* What is expected: Match the word "computer". Return each line of the data below where it appears.

* Data to process:
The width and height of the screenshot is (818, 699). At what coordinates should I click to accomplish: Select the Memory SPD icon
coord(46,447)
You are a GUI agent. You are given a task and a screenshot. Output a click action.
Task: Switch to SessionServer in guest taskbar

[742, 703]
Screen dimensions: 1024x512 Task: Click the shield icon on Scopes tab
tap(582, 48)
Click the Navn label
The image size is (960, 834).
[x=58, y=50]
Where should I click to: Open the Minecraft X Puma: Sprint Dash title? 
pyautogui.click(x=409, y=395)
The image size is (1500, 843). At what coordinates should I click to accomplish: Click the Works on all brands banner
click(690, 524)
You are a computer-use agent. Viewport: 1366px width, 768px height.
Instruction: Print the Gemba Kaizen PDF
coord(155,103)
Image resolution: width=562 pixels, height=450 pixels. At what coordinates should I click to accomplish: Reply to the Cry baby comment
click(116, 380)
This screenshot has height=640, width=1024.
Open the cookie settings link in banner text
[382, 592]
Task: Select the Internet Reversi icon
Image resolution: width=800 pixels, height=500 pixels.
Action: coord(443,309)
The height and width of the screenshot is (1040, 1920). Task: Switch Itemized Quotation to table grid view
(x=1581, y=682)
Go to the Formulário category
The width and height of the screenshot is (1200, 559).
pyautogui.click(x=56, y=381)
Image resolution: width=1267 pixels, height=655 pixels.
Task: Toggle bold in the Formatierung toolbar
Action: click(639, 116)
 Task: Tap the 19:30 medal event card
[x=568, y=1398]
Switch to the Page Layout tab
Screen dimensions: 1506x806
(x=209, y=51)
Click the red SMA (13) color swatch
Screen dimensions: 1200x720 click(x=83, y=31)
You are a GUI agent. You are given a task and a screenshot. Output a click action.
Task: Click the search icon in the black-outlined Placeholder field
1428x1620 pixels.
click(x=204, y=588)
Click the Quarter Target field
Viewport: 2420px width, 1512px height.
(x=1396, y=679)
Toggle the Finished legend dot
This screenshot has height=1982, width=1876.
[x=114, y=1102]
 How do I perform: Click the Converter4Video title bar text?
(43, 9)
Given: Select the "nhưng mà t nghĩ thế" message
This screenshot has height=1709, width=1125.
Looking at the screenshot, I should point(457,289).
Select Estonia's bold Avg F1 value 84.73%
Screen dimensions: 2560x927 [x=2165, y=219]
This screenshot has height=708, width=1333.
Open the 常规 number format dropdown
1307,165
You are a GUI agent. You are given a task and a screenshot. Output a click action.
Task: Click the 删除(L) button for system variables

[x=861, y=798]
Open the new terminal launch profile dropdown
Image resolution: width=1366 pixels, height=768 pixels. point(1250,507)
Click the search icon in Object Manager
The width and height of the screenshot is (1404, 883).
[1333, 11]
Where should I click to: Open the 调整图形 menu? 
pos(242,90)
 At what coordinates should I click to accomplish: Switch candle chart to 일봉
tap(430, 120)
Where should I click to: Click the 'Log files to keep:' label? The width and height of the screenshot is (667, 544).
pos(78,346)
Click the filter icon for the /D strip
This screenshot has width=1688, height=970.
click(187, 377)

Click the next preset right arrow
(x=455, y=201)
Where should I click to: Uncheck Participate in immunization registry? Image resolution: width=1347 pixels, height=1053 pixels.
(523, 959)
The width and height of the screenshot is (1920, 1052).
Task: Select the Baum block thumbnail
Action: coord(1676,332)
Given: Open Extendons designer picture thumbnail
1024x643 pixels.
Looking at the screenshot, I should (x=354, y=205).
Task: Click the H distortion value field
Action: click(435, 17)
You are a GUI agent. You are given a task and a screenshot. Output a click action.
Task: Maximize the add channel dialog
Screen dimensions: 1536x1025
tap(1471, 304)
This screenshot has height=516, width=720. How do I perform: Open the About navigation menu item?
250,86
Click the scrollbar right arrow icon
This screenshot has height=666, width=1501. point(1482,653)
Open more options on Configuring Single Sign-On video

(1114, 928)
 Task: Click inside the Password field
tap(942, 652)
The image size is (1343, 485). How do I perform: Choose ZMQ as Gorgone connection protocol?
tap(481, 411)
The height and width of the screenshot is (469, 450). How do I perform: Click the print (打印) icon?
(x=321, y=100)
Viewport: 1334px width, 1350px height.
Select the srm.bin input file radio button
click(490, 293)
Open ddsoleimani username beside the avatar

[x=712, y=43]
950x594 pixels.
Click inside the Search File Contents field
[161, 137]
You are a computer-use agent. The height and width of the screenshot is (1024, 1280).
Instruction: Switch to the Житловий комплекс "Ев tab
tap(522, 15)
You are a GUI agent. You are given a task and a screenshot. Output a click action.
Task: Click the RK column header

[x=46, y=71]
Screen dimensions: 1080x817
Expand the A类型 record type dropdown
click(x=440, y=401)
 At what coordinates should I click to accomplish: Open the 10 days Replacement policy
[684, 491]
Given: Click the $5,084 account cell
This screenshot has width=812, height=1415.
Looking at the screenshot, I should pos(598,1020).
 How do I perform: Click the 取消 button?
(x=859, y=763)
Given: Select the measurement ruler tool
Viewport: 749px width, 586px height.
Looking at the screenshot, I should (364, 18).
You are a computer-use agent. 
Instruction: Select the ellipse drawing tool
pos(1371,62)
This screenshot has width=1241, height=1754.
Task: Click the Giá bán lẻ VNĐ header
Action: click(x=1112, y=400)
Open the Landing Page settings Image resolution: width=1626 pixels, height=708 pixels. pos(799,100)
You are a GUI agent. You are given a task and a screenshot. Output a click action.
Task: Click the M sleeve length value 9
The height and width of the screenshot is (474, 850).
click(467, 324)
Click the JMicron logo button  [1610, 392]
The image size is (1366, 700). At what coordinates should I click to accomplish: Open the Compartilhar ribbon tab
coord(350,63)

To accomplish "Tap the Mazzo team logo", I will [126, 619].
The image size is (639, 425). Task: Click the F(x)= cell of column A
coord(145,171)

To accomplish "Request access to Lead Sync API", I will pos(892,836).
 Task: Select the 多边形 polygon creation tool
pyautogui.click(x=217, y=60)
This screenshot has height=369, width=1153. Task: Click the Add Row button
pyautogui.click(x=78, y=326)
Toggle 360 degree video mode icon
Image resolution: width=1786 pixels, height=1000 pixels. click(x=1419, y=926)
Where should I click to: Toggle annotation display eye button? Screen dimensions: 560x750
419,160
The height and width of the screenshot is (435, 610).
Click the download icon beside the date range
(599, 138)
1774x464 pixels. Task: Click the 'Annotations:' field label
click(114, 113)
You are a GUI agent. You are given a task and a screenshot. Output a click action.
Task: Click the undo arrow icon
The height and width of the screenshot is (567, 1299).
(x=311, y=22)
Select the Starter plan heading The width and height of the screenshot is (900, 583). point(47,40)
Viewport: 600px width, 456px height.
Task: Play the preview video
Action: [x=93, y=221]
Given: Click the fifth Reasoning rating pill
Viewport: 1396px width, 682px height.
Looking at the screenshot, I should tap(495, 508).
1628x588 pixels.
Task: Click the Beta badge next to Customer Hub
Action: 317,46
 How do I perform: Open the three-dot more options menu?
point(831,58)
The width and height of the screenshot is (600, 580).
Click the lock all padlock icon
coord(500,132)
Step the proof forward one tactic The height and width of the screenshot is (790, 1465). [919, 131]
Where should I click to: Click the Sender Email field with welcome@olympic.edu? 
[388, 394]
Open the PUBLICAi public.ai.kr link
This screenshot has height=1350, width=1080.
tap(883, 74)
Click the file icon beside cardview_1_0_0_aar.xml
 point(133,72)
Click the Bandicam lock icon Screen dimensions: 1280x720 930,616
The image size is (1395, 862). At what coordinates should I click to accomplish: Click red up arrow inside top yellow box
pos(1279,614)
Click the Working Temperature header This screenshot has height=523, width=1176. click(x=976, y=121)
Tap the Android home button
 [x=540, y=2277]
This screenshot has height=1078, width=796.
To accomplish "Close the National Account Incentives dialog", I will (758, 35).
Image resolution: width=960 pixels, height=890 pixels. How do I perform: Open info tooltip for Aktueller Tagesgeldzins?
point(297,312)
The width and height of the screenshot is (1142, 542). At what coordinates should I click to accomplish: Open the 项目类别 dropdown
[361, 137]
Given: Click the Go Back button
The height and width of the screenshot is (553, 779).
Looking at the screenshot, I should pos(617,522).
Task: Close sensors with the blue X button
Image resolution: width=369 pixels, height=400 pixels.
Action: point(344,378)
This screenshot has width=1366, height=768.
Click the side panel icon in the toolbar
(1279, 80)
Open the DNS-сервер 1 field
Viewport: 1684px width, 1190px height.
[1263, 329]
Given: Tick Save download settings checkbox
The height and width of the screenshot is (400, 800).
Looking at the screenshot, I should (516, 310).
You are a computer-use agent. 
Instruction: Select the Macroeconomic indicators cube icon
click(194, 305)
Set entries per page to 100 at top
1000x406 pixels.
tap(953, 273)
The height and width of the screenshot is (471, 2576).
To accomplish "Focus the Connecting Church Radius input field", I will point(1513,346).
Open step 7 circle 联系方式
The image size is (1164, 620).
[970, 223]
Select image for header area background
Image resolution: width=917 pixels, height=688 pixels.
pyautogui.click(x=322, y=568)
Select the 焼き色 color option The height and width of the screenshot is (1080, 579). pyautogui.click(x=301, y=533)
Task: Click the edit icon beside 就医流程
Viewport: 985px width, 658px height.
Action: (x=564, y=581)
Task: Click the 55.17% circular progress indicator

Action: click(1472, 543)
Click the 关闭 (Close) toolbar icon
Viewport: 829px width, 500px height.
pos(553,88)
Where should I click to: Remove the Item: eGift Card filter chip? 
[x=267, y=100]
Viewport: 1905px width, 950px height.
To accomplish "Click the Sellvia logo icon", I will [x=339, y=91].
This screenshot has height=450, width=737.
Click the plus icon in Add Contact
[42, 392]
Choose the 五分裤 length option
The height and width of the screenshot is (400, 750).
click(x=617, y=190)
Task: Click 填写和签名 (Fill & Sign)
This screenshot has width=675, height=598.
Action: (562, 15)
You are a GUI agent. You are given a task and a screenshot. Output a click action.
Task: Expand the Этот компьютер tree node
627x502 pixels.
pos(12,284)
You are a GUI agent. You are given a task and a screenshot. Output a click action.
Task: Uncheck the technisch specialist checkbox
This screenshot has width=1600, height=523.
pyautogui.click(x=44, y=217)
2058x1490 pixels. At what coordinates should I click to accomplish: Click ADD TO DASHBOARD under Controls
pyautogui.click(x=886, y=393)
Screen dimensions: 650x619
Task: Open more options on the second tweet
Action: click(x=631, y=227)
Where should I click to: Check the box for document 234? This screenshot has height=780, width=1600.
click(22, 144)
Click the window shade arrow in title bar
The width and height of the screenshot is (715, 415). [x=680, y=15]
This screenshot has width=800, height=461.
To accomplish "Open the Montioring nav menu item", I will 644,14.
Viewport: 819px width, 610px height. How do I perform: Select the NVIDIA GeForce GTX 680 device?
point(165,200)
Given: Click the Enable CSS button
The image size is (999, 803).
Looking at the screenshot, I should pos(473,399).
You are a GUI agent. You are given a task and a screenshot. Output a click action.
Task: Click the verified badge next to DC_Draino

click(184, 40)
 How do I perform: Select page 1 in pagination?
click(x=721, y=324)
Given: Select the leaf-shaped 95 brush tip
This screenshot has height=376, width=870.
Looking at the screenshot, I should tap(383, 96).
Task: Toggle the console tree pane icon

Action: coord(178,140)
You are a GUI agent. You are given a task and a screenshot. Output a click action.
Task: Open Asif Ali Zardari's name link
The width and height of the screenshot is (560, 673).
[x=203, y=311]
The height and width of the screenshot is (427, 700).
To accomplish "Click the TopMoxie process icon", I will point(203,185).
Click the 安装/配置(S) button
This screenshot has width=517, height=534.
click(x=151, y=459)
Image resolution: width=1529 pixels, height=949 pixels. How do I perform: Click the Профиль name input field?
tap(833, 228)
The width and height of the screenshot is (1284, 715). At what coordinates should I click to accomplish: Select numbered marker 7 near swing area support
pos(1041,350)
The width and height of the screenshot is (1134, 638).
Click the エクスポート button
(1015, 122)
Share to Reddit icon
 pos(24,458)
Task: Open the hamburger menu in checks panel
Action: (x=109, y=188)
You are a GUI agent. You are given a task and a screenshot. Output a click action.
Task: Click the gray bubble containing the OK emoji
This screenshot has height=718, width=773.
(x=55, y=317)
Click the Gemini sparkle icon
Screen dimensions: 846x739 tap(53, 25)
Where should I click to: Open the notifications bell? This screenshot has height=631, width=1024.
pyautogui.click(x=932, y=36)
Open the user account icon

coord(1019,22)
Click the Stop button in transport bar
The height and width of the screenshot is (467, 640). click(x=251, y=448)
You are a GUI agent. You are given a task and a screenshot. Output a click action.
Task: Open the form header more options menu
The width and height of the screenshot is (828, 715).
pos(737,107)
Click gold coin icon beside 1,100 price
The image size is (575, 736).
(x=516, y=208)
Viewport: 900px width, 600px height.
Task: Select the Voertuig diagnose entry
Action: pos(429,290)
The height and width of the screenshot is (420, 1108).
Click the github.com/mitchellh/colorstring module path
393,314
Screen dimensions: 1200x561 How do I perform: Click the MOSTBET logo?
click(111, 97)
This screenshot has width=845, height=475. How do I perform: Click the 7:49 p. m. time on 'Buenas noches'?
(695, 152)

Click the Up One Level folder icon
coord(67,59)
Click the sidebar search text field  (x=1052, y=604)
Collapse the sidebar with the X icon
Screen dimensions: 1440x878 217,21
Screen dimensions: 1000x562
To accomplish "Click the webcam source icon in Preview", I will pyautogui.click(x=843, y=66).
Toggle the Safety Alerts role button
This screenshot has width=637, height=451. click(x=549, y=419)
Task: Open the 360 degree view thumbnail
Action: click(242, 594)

* Result:
You are a computer-use agent. Viewport: 1366px width, 768px height.
You are a computer-use agent. The height and width of the screenshot is (1024, 1280).
You are a computer-use agent. 
You are a computer-use agent. 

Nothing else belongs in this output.